Across the wide expanses of Somerset's most fertile farmlands an English hardy perennial is tuning up its inimitable rock guitars, its magical keyboards, vibrant violins and those precious pianos with their flawless chords. This can only mean one thing. Every summer Glastonbury makes a regular return to its huge variety of stages and the preparations are well under way for the big stars, the music covering every conceivable genre, a national treasure that never disappoints and always lives up to its celebrated reputation. It's been here for well over 50 years now and we'd wonder why it wasn't there on this weekend of weekends.

Memories of Glastonbury past have to be savoured if only for the esoteric nature of the acts who were asked to appear. Several summers ago Shirley Bassey enjoyed a completely unexpected reinvention and a sudden renaissance that none of us saw coming. Bassey frequently featured in her own BBC Saturday night TV shows during the early 1970s and then progressed almost naturally into the world of James Bond and the cinema. Diamonds Are Forever was a gutsy and powerful production that catapulted her towards ever greater heights of global popularity.

But then Bassey was summoned by the owner of Glastonbury, Michael Eavis who, for the best part of five decades, has consistently produced a gallery of the great and good from both the commercial mainstream to the much misunderstood sound of folk. It was a lovely combination of the obscure and arcane, the kind of music that would never have been publicised or exposed to a much wider public.

Throughout the ages we've had synth pop, cellos in all their angelic perfection, glockenspiels sharing the same company as double basses, country and western, indie music in intimate little garden arbours and heavy metal meeting American soul and jazz at its most exquisite. There was the day when Shirley Bassey captured the hearts of both young and old alike while her beaming smile encapsulated the whole of the early 2000s period. The Welsh chanteuse, with a voice to remember, forever lit up Somerset that evening.

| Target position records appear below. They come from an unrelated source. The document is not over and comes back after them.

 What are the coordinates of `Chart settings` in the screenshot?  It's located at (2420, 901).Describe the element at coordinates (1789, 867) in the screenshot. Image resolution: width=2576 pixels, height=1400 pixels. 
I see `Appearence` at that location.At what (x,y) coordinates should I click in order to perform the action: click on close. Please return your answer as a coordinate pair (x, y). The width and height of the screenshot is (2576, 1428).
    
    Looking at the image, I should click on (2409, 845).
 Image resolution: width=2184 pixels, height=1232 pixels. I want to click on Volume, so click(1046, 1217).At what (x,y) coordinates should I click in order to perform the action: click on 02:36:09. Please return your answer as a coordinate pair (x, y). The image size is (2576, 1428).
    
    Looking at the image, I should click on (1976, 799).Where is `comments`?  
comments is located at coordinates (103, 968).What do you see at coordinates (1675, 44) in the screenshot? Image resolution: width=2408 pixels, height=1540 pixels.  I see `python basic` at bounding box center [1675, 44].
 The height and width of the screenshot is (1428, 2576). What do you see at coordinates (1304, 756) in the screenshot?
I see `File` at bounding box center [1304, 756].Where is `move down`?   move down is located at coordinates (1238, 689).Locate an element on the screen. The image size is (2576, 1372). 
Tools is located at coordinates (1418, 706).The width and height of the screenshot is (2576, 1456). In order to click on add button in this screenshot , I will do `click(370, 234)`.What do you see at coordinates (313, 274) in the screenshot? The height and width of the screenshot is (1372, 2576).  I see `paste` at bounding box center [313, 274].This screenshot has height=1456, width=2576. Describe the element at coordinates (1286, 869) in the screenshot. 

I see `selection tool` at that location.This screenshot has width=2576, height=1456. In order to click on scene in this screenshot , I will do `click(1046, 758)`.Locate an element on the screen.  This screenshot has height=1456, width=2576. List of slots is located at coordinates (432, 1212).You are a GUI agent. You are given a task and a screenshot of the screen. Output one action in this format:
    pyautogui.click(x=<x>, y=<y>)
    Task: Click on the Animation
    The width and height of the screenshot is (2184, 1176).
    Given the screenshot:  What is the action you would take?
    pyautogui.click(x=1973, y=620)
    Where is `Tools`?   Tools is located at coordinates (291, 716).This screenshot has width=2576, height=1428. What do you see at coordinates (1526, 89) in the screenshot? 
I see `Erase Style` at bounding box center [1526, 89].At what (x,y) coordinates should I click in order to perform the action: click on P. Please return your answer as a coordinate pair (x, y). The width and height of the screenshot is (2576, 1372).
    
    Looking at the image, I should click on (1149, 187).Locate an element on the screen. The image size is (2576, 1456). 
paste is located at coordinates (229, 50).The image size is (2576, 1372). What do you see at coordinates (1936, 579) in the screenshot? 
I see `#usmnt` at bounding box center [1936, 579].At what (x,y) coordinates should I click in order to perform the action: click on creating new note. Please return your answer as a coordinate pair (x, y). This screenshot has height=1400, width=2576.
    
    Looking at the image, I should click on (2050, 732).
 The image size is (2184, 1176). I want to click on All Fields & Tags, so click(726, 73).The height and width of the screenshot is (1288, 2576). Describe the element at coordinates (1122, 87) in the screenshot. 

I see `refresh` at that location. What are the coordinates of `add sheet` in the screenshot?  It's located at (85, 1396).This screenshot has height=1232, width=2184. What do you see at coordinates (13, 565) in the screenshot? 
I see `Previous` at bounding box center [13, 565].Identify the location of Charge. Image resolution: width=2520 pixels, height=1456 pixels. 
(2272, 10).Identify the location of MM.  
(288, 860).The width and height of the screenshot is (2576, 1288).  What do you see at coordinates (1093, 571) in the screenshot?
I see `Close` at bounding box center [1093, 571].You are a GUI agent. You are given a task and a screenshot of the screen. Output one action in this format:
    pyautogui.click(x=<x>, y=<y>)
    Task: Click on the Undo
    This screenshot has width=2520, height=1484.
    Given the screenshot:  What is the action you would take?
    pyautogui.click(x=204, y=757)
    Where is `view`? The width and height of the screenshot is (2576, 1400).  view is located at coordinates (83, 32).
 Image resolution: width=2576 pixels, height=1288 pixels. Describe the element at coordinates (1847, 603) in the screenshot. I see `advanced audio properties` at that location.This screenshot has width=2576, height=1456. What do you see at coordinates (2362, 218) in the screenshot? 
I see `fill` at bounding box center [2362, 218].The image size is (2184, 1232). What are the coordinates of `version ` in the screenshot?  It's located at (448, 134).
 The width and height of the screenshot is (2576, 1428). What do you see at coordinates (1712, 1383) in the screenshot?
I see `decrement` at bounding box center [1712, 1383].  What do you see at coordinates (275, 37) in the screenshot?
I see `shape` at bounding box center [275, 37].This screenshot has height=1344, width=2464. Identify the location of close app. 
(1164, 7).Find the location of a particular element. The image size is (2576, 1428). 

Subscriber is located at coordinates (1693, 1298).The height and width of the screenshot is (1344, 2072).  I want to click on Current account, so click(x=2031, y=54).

Then there was the Electric Light Orchestra, surely one of the most captivating and brilliantly visual of all groups. The ELO were wondrously imaginative, and still are, years ahead of their time, futuristic, experimental and stunningly effective. The accompanying violins, double basses, Bev Bevan's pounding, purposeful drums and all manner of sound effects propelled the band into all kinds of diverse directions. Jeff Lynne's ingenious arrangements of the seminal and unforgettable Mr Blue Sky, The Diary of Horace Wimp, Turn to Stone and the superb All Over the World were given the five star treatment at Glastonbury.

And so it is that the headline act on Sunday evening goes to the one and only Sir Elton John. John recently announced his retirement from the concert circuit. Almost touchingly he admitted that he'd had enough after a gruelling and physically punishing career that had begun when he was only 17. Now 76, Sir Elton John will wrap up his star studded and legendary life on the road with Glastonbury on Sunday, a venue that had never been at the forefront of his mind at any point in the past.

For most of us the most intriguing story of Glastonbury can be found in its first year in 1970. Without any real idea of just how remarkably successful Glasto would become Michael Eavis came up with his first catering proposals. Since Glastonbury was situated in the middle of England's most decorative countryside Eavis thought it a good idea to sell cheap bottles of milk and some light snacks. Now though Glastonbury is a British phenomenon as much a part of  Britan's heritage as red pillar post boxes and warm beer in timber wood snug pubs with roaring log fires. Let's hear it for Glastonbury.